Un vieux numéro de Lire traînait sur une table du café. Elle l’a parcouru. Non pas qu’elle lise beaucoup, mais elle voulait échapper à son reflet dans les miroirs, aux questions stupides qui vrombissaient en essaim dans sa tête. Et puis elle est tombée sur ce titre, Les Chaussures Italiennes, d’un certain Mankell et brutalement sa situation désespérée lui a sauté au visage. Un souvenir a surgi. La dernière fois qu’elle s’était acheté une paire d’escarpins, c’était à la Halle, trente euros en promo et made in China, bien sûr. À la première pluie, les chaussures s’étaient transformées en un truc hybride, mi-chou-fleur, mi-vomi de rottweiler. Dans cet état, elle n’avait pas osé se rendre à l’entretien d’embauche pour un poste de réceptionniste à l’hôtel Mercure.
Il faudrait parfois pouvoir écraser sa mémoire comme on écrase des données. Hélène se souvient qu’elle a refermé le magazine rageusement, prête à sauter de son tabouret, à s’enfuir pour se fondre dans la foule. Tout Reims semblait faire son shopping sur la place d’Erlon, le samedi après-midi. Disparaître ne prendrait que quelques secondes, mais à cet instant, Victor avait surgi des cuisines. Trop tard pour redevenir anonyme.

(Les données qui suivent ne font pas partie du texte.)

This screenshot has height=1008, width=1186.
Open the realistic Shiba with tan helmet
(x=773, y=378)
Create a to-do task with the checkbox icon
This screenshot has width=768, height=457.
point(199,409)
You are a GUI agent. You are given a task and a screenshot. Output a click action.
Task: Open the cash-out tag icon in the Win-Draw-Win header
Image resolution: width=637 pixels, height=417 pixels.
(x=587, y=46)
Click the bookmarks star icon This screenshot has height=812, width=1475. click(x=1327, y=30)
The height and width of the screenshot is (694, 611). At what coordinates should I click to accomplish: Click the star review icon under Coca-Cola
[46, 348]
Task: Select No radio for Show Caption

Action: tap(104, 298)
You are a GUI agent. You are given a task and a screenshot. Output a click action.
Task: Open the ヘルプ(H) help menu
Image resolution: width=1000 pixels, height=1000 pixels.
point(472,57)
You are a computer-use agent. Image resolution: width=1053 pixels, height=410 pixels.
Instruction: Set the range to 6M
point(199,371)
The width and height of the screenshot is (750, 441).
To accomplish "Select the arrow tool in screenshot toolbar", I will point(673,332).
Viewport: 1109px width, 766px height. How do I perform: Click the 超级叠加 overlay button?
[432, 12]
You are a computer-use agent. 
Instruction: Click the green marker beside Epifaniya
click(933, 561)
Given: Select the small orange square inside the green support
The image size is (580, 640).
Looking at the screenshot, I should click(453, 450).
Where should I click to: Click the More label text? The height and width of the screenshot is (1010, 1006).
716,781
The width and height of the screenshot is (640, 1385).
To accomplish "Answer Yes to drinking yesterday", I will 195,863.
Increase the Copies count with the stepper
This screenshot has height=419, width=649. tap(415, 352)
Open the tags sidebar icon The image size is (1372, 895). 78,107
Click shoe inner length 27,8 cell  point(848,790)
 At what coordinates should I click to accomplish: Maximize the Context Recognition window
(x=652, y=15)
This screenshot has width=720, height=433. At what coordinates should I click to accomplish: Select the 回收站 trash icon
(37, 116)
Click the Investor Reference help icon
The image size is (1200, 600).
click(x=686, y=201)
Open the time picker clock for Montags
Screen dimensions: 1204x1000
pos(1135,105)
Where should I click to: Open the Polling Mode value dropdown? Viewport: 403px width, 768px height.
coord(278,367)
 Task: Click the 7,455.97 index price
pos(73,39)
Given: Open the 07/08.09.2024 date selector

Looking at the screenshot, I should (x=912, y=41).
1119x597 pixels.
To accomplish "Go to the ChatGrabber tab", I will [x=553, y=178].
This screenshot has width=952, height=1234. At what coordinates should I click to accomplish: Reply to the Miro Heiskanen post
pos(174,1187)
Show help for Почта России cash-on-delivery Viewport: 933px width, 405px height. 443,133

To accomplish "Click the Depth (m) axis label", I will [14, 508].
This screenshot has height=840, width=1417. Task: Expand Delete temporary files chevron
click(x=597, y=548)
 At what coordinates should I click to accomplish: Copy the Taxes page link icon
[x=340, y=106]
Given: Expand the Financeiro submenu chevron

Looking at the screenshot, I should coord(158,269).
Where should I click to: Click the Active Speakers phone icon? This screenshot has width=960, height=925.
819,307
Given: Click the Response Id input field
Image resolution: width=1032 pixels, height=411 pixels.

Trop tard pour échapper à son destin.
La queue avance doucement, au rythme des bips-bips du scanner et des crachotements de la machine à carte bleue. Hélène cherche un truc drôle à dire, mais ne trouve rien. Une heure plus tôt, elle était dans une alcôve du Glue Pot, avec Victor. Ils buvaient une bière et évoquaient à tour de rôle les gens, la vie, le boulot – ou son absence dans le cas d’Hélène. Victor s’était soudain rappelé qu’il avait promis à sa mère de passer au magasin de bricolage. Hélène voulait-elle l’accompagner ou bien le retrouver plus tard? Ils avaient vaguement évoqué l’idée de dîner ensemble, ce soir. Elle lui en avait été reconnaissante. Elle ne voulait pas passer sa soirée d’anniversaire en tête à tête avec ses vieux qui la tarabustaient sans cesse sur son avenir, ce mur en parpaings contre lequel elle n’en finissait pas de se cogner la tête.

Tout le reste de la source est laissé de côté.